Department of Paediatrics and Allergy, Copernicus Memorial Hospital, Medical University of Lodz, 90-329, Lodz, Poland.
Department of Environmental and Occupational Health Hazards, Nofer Institute of Occupational Medicine, 91-348, Lodz, Poland.
Environ Res. 2022 May 15;208:112682. doi: 10.1016/j.envres.2022.112682. Epub 2022 Jan 6.
The impact of maternal diet during pregnancy on the risk of allergic diseases in childhood is an increasing scientific and public health concern. We evaluated the associations of maternal type of diet and essential elements and vitamins intake during pregnancy with offspring allergic and respiratory outcomes.
The study population included 557 mother-child pairs from Polish Mother and Child Cohort (REPRO_PL). Based on the Food Frequency Questionnaire filled in between the 20th-24th week of pregnancy, overall maternal diet was evaluated as the difference between the Prudent Dietary Pattern (PDP) score and Western Dietary Pattern (WDP) score ((PDP-WDP) score) and maternal achievement of dietary recommendations (estimated average requirement, EAR) for essential elements and vitamins was assessed. Children's health examination at age of 1, 2, and 7-9 years covered the following symptoms: infections, wheezing/asthma, food allergy, allergic rhinitis, and atopic dermatitis. At age of 7-9 years, children underwent spirometry and skin-prick tests.

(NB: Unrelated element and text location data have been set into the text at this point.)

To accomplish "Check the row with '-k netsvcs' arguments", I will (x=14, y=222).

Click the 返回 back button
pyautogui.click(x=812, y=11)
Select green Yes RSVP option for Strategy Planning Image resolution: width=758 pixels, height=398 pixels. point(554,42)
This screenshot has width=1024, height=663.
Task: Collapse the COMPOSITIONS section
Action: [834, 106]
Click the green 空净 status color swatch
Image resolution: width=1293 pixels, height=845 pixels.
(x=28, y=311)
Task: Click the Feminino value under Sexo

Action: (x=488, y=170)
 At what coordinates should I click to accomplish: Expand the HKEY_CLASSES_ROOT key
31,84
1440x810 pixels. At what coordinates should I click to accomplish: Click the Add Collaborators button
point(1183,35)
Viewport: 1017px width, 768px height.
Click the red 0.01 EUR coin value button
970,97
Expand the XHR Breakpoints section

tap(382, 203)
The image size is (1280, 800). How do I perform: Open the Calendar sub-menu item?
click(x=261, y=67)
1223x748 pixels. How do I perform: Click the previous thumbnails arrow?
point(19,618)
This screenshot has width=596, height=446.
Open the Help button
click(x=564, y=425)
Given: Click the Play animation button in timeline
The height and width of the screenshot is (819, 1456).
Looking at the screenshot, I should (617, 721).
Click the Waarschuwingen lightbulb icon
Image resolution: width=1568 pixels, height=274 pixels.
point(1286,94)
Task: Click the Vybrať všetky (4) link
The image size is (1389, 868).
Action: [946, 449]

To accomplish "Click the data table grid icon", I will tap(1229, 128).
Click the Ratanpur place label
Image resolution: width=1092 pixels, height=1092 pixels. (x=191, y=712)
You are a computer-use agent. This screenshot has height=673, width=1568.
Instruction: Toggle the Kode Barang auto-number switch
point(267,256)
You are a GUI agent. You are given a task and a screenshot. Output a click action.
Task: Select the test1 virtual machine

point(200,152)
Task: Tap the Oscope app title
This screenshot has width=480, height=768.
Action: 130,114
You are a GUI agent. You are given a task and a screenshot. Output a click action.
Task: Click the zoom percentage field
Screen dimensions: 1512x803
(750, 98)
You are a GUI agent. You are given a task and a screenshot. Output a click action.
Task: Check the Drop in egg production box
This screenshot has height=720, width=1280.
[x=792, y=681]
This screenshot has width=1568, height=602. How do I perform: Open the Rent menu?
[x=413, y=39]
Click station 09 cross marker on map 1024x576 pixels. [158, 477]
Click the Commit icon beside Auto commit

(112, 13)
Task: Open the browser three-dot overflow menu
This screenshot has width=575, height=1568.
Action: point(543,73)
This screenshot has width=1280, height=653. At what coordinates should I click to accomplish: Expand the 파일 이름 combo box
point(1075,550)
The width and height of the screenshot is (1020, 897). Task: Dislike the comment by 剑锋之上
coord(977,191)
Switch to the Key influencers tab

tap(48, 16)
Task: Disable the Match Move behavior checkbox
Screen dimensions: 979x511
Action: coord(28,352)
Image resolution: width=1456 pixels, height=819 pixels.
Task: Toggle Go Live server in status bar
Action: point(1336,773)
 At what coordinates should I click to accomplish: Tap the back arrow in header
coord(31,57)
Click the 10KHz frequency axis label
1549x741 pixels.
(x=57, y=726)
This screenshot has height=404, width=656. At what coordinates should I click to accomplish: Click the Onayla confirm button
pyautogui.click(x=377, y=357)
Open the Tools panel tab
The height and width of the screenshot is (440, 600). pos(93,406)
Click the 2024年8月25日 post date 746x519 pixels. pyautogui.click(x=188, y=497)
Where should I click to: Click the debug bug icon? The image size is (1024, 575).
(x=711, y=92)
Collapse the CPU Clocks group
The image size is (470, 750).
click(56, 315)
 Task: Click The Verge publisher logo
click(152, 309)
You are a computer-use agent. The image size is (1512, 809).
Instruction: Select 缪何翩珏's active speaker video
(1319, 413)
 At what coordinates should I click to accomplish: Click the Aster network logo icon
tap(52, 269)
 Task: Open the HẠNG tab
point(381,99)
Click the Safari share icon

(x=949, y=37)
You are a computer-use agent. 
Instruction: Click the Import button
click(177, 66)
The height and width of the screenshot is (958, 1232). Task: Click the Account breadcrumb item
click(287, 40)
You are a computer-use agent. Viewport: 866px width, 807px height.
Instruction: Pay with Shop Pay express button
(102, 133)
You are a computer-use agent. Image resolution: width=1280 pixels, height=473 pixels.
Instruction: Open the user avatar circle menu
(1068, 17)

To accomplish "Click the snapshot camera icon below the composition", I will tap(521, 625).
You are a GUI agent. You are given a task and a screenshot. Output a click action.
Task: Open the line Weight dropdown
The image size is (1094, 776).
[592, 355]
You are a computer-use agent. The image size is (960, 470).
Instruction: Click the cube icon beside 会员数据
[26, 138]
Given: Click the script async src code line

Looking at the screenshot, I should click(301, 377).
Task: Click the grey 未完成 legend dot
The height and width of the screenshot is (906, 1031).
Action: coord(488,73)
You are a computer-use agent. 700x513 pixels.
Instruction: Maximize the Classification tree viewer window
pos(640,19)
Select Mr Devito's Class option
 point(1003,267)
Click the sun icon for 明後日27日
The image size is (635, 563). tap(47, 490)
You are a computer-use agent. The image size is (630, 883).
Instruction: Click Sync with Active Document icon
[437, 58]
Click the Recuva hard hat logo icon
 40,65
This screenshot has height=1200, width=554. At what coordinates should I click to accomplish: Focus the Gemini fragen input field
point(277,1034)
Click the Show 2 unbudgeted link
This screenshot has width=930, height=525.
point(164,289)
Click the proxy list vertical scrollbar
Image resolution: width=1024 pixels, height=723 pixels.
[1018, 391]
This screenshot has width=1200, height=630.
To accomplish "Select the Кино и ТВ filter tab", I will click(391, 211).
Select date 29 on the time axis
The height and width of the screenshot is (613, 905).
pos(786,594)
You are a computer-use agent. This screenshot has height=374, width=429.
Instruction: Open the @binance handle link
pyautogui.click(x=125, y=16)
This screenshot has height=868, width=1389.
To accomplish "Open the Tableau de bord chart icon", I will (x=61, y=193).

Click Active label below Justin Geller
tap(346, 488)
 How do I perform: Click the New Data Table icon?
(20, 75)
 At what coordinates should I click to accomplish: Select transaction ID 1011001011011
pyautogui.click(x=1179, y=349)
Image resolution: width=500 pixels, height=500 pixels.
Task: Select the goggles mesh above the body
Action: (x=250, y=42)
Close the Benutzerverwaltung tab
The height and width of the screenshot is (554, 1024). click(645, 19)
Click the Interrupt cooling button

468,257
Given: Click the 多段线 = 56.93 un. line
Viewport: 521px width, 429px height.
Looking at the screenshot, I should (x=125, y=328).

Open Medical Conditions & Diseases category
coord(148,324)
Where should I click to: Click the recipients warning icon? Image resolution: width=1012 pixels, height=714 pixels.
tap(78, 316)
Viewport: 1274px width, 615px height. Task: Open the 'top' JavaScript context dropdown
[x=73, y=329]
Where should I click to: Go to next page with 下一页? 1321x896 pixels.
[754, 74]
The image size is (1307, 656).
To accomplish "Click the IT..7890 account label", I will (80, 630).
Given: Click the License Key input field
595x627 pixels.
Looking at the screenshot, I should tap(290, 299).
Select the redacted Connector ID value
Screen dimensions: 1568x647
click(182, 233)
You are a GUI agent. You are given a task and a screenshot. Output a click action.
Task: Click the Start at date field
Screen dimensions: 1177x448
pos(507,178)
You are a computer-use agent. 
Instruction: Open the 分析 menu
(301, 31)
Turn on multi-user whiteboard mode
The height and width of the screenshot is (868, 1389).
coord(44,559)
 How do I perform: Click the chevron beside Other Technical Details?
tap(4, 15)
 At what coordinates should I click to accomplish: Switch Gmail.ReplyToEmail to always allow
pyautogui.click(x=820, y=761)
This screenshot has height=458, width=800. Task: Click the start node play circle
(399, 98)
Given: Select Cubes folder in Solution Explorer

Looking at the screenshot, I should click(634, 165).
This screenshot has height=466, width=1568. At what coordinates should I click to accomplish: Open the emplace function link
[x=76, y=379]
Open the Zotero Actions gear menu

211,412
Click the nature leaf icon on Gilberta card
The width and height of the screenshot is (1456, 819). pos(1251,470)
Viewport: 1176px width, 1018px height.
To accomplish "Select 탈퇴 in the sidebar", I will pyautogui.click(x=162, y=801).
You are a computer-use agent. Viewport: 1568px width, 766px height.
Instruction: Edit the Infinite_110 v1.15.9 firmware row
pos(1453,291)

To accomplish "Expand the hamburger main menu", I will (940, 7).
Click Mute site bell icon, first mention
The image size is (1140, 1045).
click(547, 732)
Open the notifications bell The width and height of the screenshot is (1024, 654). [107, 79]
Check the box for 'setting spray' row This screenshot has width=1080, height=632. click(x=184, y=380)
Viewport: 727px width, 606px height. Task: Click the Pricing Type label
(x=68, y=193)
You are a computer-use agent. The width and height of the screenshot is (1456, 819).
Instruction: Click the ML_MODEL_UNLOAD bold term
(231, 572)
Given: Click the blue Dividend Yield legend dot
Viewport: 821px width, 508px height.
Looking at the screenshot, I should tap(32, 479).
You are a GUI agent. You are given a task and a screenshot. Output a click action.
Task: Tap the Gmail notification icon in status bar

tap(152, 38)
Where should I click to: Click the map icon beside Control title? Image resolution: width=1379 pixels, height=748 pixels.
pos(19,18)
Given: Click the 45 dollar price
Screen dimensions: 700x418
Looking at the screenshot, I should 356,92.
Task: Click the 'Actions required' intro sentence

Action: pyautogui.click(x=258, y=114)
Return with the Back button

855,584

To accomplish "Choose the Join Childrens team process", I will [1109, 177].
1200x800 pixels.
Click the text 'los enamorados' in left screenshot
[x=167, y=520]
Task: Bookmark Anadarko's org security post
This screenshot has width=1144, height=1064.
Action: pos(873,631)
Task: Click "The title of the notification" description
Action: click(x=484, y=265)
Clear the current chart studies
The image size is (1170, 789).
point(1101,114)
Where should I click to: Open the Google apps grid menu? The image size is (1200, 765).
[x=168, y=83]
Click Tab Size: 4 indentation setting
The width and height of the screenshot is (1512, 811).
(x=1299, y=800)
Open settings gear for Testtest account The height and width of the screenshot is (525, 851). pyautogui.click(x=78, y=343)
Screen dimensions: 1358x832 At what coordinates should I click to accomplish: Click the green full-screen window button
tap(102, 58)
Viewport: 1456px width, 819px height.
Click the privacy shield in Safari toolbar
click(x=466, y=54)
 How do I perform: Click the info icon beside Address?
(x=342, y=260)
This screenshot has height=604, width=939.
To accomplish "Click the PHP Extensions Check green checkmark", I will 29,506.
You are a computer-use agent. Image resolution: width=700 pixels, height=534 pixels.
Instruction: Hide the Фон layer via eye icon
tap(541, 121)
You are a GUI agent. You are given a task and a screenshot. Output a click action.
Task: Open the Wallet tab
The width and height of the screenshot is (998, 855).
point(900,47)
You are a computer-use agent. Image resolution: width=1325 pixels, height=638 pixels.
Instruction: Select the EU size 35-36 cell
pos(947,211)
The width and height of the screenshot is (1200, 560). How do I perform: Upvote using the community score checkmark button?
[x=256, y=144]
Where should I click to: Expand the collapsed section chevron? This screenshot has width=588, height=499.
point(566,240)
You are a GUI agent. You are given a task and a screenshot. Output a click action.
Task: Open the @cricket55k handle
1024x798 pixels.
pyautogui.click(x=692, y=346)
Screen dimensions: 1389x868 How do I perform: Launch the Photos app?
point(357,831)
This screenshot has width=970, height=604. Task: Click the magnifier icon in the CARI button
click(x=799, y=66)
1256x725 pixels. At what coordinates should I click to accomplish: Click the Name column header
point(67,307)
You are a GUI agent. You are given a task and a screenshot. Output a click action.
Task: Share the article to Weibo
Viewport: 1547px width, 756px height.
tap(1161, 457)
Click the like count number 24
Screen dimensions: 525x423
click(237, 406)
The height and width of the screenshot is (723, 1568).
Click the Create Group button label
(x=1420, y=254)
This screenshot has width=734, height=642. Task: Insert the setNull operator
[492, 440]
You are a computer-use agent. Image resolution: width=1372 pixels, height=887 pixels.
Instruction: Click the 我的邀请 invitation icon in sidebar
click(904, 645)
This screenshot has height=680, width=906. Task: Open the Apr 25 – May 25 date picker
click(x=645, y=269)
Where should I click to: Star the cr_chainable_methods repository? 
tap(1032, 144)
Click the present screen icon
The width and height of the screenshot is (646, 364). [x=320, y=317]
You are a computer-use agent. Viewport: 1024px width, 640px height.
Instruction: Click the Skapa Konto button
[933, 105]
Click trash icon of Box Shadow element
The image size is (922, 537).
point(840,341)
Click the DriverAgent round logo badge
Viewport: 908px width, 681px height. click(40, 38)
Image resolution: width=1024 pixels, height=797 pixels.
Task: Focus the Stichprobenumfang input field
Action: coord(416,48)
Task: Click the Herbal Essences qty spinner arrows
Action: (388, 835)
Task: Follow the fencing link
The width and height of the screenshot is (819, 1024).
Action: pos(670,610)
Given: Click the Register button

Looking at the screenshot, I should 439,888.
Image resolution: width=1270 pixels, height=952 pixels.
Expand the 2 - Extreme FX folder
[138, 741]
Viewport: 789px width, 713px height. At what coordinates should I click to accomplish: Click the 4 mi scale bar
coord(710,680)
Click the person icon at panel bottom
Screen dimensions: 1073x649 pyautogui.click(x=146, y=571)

Children of the mothers who were not achieving adequate intake of vitamin C during pregnancy had a higher risk of wheezing and having more than two infections within the first two years of life comparing to those who met EAR (OR = 2.6, p = 0.05, and OR = 2.3, p = 0.04, respectively). Inadequate intake of vitamin E during pregnancy was related to a higher risk of atopic dermatitis (OR = 2.7, p = 0.04), whereas inadequate intake of magnesium during pregnancy was associated with the risk of wheezing in the offspring at age of two years (OR = 3.7, p = 0.03). A lower (PDP-WDP) score during pregnancy (indicating unhealthier diet) was associated with a higher risk of infections (OR = 1.5, p = 0.007) but a lower risk of atopic dermatitis (OR = 0.7, p = 0.02) at age of 7-9 years.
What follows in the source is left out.